I am a supervisor at a medium sized company in Salinas. About a year ago, I began dating an employee of the company who works in a unit that I do not supervise. Recently, my manager asked me if I was dating an employee of the company and told me that I should not be dating a co-worker because it is against company policy. I do not feel that my personal life is any of my employer’s business. Does my employer have any right to know the nature of my personal relationship with my co-worker?

Answer:

Romantic relationships between co-workers present potential problems for employers and employees. California courts have recognized that romantic relationships between management and non-management employees present issues of potential sexual harassment in the workplace. California law also recognizes that employers have legitimate interests in avoiding conflicts of interest between work-related and family-related obligations, and in reducing favoritism or even the appearance of favoritism.
For these reasons, California law permits employers to adopt policies limiting romantic relationships between management and non-management employees. These employees typically require employees to report to their supervisor if they become involved in a romantic relationship with a co-worker so the employer can take steps, if necessary, to avoid potential or actual conflicts of interest.

As you pointed out, the employer’s interests are sometimes at odds with the employee’s privacy interests. The California Constitution, Article I, Section 1, provides an inalienable right of privacy to all people. But, the right to privacy is not absolute. California courts have held that an employee who alleges an invasion of privacy must prove:

  • a legally protected privacy interest;
  • a reasonable expectation of privacy in the circumstances; and
  • conduct by the employer that constitutes a serious invasion of privacy.

The recent case of Barbee v. Household Automotive Finance Corporation discussed this right of privacy in the context of a romantic relationship between co-workers. The court did not decide whether employees have a constitutional privacy interest in pursuing an intimate or sexual relationship with a co-worker. Rather, the court found that, based on the facts of that case, Mr. Barbee did not have a reasonable expectation of privacy in pursuing an intimate relationship with a co-worker because of his employer’s written policy. That policy required any supervisor who wanted to maintain an intimate relationship with a subordinate to bring the matter to the attention of management to allow management the opportunity to take appropriate action to avoid a conflict of interest. In the Barbee case, Mr. Barbee’s supervisor had warned him that “inter-company dating was a bad idea,” and that Mr. Barbee or his romantic interest would have to leave the company if their relationship continued. When the company discovered that Mr. Barbee did not end his relationship with the co-worker, he was terminated. The court ruled against Mr. Barbee, holding that because of his employer’s written policy and verbal warning, he did not have reasonable expectation of privacy in pursing an intimate relationship with his co-worker.

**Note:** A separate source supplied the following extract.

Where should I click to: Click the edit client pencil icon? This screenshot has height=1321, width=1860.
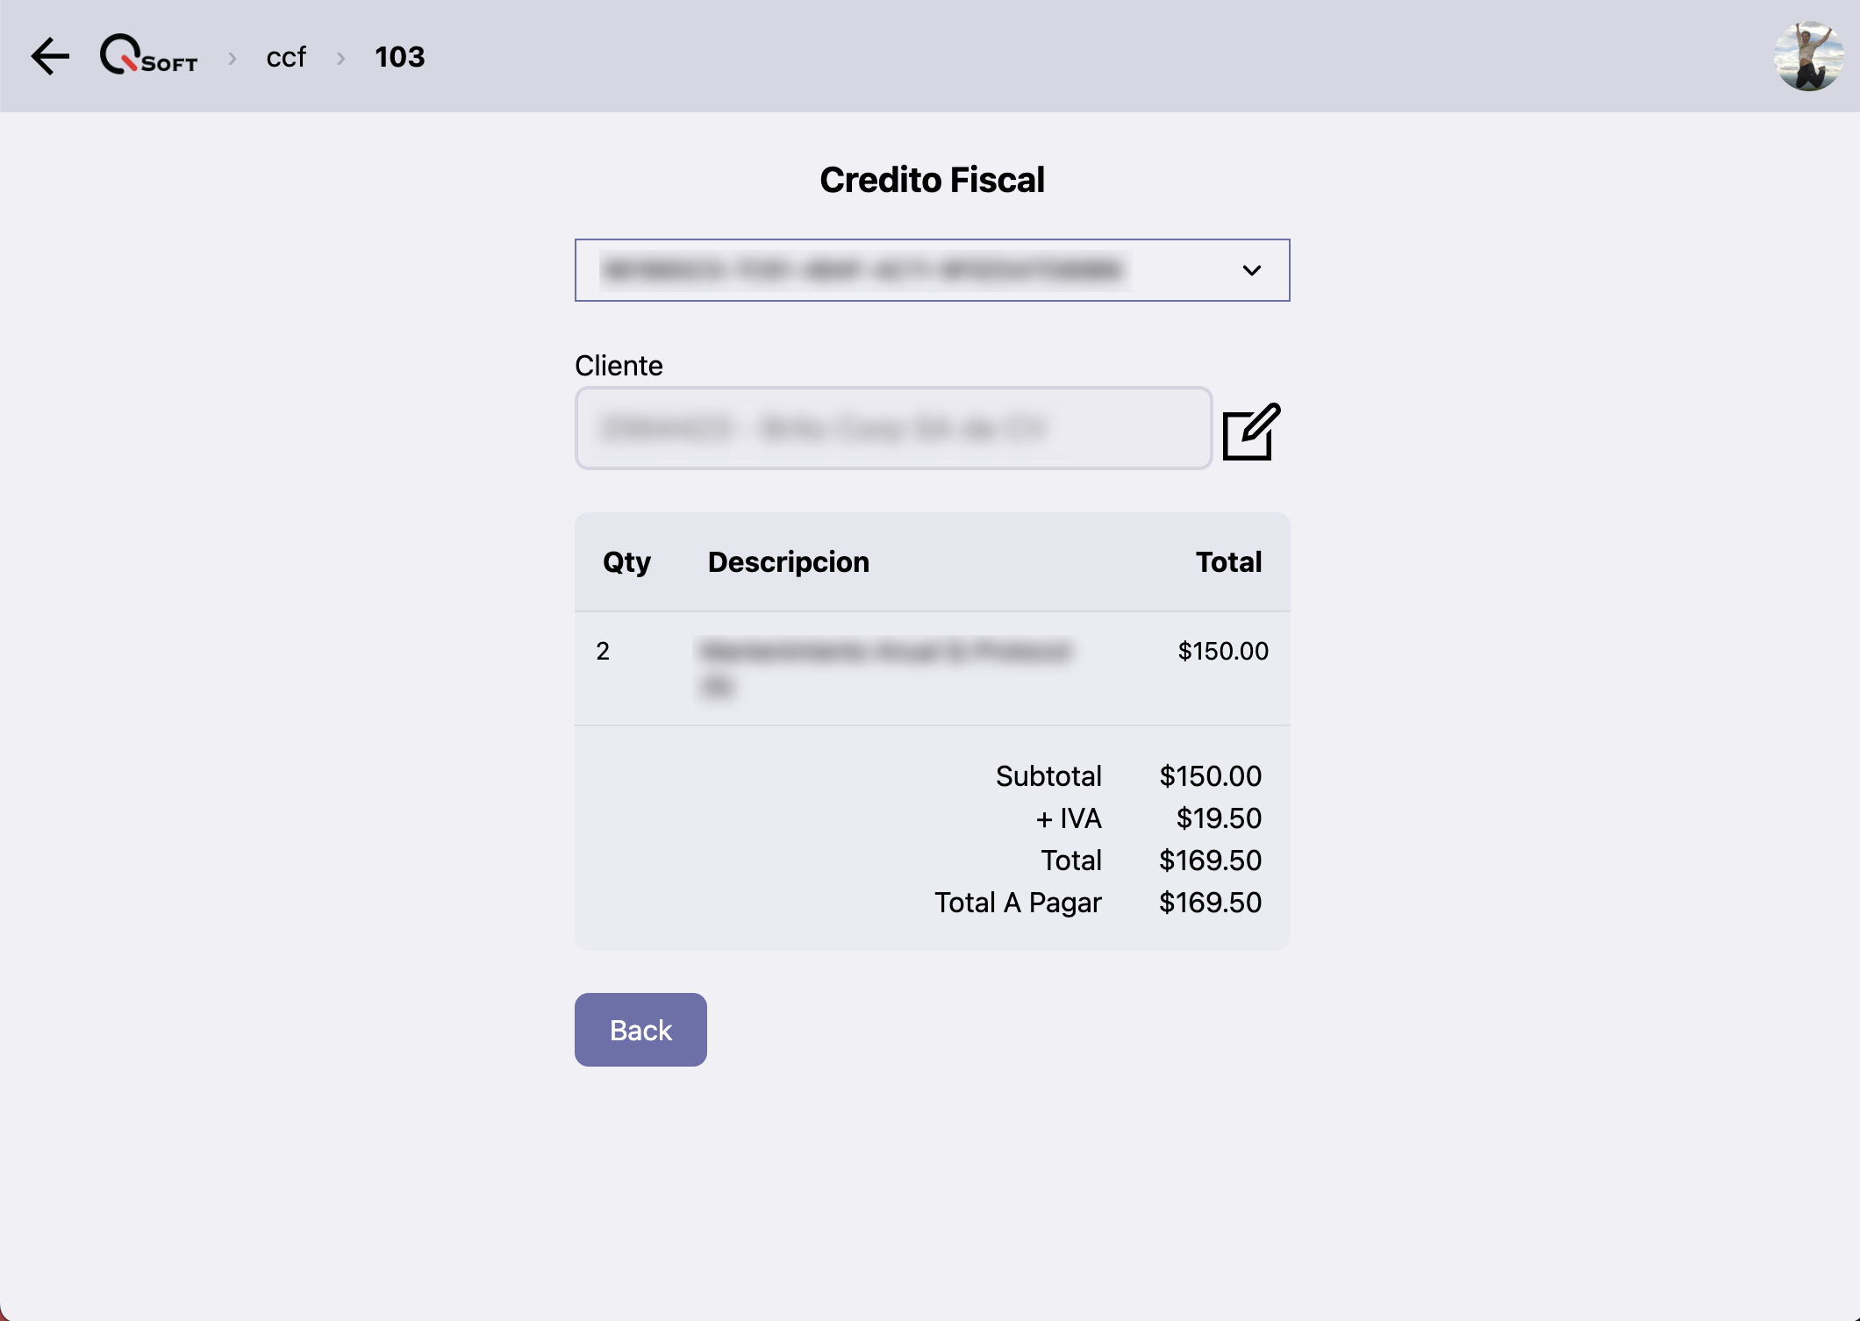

Mr. Barbee also pursued his claim under California Labor Code section 96(k), which prohibits employers from taking adverse employment actions against an employee for any “lawful conduct occurring during non-working hours away from the employer’s premises.” Mr. Barbee argued that his romantic relationship with a co-worker was lawful and conducted during non-working hours away from the workplace. The Barbee decision is important because the court held that Labor Code section 96(k) does not set forth an independent public policy that provides employees with any substantive rights. It merely establishes a procedure by which the Labor Commissioner may assert, on behalf of employees, recognized constitutional rights. The court reasoned that the legislature’s purpose in enacting section 96(k) was to permit the Labor Commissioner to assert employee claims that have an independent legal basis. The court explained that Labor Code section 96(k) does not create any new public policies, rather, it authorizes the Labor Commissioner to “vindicate existing public policies in favor of individual employees.” So, the Barbee court concluded that in order to prevail on a claim under Labor Code section 96(k), Mr. Barbee was required to establish that he was terminated for asserting civil rights guaranteed under Article I of the California Constitution.

Your employer does have a legitimate and legally recognized interest in being informed about your relationship with your co-worker due to potential conflict of interest and sexual harassment liability issues. You do not state whether or not your employer has a written policy governing conflicts of interest or romantic relationships between co-workers. It would be prudent to explore your employer’s policies in this regard and to abide by them. Many employers do not prohibit such relationships outright, but wish to be informed so they can monitor sexual harassment and conflict of interest issues.